Most anticipated: Cat’s Table by Michael Ondaatje and Dear Life by Alice Munro.
Most depressing: Everyone Has Everything by Katrina Onstad. I really enjoyed this, but it was a little too “close to home”.
Most disappointing: 419 by Will Ferguson. The front runner and eventual winner of the Giller Prize. The sections of the book set in Calgary felt amateurish. I didn’t believe the dialogue and I had little sympathy for the protagonist or anyone in her family. Though I can’t speak too much to the suspense/mystery/crime thriller genre, it was enjoyable in the way I might watch Law and Order reruns.

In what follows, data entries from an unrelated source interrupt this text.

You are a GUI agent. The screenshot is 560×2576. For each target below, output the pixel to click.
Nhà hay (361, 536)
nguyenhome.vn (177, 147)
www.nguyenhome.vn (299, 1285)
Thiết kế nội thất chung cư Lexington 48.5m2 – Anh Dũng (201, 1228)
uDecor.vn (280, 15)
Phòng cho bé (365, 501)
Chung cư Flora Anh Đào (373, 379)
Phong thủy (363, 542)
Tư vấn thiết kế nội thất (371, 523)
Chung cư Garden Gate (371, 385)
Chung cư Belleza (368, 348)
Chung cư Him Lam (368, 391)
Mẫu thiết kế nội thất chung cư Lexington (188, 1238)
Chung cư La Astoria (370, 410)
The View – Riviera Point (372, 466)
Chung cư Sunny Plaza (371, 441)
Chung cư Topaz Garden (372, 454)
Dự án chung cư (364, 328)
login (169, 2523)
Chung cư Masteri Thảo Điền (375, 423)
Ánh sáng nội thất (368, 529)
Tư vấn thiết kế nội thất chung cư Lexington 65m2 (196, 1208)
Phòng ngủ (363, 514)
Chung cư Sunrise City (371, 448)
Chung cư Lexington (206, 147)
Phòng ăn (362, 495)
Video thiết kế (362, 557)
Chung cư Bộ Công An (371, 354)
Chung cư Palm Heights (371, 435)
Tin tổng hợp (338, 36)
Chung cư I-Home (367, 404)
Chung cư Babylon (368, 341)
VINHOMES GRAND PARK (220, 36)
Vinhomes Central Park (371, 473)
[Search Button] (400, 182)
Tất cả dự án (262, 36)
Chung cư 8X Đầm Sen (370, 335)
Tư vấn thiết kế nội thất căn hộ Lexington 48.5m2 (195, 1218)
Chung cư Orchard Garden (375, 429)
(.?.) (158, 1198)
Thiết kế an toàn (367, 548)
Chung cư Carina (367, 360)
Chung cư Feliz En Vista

I’ll also add Best Laid Plans by Terry Fallis as one of my least favourite books OF ALL TIME. It mostly suffered from high expectations with so much hype and everyone I know loving it. I know I’m the odd one out on this.
Quickest read: Chopsticks by Jessica Anthony. I “read”– or viewed – this young adult picture book very quickly even though there is a lot to consider visually. I haven’t looked at the app for this, but this book perfectly suits interaction.